By RIA Novosti
Washington : John McCain won the Republican Party presidential nomination after victories in Tuesday’s primaries as Hilary Clinton took Ohio, Texas and Rhode Island to revitalize her Democratic Party nomination bid.
Senator McCain’s victories gave him the required number of delegates to guarantee that he would represent the Republican Party in November’s U.S. presidential elections. His only rival, former Arkansas governor Mike Huckabee, dropped out of the race after the results of the Vermont, Ohio, Texas and Rhode Island primaries came through.
“I am very pleased to note that tonight, my friends, we have won enough delegates to claim with confidence, humility and a sense of great responsibility that I will be the Republican nominee for president of the United States,” McCain, 71, said to crowds of supporters in Dallas.
Following an earlier easy victory in the Vermont primary for Barack Obama, Hilary Clinton desperately needed to take both Ohio and Texas to remain in the hunt for the Democratic Party nomination.

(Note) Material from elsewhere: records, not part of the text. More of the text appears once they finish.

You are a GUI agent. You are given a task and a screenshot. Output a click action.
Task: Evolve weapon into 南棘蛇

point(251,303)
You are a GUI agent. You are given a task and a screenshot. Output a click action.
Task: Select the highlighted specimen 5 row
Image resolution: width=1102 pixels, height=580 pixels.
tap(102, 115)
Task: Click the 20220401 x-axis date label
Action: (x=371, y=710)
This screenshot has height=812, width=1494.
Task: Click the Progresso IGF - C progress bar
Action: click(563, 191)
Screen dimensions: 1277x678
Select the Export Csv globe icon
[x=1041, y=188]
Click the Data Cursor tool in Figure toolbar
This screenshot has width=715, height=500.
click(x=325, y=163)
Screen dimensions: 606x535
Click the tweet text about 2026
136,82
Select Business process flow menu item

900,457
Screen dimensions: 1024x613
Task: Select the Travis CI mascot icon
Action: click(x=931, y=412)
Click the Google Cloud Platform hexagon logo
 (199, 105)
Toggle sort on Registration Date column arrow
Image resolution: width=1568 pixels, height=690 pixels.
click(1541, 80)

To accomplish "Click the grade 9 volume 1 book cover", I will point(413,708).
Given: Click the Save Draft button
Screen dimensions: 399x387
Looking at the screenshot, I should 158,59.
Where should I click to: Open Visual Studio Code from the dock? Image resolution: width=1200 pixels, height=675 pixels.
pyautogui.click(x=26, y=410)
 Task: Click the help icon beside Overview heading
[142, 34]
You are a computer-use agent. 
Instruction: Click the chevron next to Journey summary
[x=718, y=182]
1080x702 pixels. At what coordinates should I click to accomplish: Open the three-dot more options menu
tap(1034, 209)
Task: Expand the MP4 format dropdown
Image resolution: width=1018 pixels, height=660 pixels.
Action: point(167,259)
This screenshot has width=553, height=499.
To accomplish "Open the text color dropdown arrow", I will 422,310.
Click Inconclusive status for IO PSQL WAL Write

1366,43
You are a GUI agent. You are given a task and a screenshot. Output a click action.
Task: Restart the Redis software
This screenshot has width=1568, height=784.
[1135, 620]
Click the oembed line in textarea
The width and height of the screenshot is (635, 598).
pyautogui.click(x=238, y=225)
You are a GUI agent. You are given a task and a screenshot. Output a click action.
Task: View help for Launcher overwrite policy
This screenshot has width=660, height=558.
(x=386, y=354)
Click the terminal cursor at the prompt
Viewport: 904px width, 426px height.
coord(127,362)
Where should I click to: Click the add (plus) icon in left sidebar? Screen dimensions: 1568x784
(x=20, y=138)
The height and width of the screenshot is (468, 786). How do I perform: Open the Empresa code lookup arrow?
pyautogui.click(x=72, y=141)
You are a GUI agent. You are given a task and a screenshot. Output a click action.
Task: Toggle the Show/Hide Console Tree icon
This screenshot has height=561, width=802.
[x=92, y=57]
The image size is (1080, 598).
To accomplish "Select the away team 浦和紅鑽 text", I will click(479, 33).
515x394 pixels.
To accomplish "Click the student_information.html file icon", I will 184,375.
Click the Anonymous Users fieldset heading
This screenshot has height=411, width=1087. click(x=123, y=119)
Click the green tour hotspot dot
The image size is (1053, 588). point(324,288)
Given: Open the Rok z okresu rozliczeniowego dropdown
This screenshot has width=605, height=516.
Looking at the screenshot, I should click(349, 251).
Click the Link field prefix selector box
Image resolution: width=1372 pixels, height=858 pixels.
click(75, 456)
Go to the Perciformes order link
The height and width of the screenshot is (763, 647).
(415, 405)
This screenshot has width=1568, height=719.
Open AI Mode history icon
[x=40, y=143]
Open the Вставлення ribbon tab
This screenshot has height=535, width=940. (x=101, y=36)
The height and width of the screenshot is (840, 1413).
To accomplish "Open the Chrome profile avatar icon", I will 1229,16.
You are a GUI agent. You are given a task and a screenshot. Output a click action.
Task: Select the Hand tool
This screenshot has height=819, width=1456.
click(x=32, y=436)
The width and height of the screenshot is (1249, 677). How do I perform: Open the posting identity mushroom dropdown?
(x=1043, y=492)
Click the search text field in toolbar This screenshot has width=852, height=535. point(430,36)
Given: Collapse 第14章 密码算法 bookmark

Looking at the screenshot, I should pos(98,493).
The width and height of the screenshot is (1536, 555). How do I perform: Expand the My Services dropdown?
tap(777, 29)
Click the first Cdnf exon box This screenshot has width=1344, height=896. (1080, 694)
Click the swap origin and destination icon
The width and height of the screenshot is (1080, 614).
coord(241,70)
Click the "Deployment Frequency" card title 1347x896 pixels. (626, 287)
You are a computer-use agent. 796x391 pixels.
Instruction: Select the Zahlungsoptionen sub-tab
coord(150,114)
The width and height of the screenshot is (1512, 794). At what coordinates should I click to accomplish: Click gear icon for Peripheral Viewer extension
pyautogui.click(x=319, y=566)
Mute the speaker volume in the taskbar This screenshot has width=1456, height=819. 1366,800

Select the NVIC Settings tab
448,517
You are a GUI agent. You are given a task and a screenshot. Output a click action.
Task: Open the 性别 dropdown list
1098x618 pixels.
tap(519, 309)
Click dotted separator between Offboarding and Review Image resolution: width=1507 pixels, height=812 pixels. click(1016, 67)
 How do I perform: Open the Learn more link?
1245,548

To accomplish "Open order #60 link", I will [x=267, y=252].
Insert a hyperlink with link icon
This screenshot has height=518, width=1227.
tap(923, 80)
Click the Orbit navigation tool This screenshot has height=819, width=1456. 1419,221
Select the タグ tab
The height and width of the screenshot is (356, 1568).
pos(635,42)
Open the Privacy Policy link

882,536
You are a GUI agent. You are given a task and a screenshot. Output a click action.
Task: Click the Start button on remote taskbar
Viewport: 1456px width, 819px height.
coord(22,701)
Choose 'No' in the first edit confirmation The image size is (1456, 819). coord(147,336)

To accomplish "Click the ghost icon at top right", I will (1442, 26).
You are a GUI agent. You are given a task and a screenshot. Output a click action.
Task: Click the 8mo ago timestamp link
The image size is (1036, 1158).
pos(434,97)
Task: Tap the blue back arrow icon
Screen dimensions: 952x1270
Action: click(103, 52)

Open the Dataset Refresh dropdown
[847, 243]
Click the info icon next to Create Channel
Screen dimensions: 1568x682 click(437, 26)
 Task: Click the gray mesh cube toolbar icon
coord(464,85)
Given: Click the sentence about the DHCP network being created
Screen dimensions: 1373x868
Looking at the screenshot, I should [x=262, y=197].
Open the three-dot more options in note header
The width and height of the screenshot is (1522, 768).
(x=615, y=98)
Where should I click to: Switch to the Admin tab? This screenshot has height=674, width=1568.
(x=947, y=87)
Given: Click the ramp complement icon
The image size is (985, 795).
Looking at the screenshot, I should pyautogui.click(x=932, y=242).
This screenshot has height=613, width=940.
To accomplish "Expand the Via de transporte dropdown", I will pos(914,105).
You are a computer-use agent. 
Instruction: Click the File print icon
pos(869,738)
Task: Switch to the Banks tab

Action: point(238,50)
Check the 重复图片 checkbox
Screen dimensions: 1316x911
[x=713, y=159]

Her subsequent victories in the key states suggested that a ‘whispering’ campaign against Obama that involved ‘leaked’ photos of the Hawaiian-born candidate dressed in traditional ‘Islamic’ robes and allegations that he was a practicing Muslim, including repeated use of his middle name – Hussein – may have begun to pay off.
Although Clinton has distanced herself from the photograph of Obama and the ‘Muslim’ claims, she has also said that she cannot be responsible for the actions of all of her campaign staffers.
Whatever the truth of the matter, Clinton was rapturous after her primary victories all but ensured that the race for the Democratic nomination would go down to the wire.
“For everyone here in Ohio and across America who has ever been counted out but refused to be knocked out, for everyone who has stumbled but stood right back up, and for everyone who works hard and never gives up, this one is for you,” Clinton told supporters.
However, despite Clinton’s claims of a comeback, Obama still leads in terms of the all-crucial delegate count, and he told supporters in Texas that, “We have nearly the same delegate lead as we did this morning and we are on our way to winning this nomination.”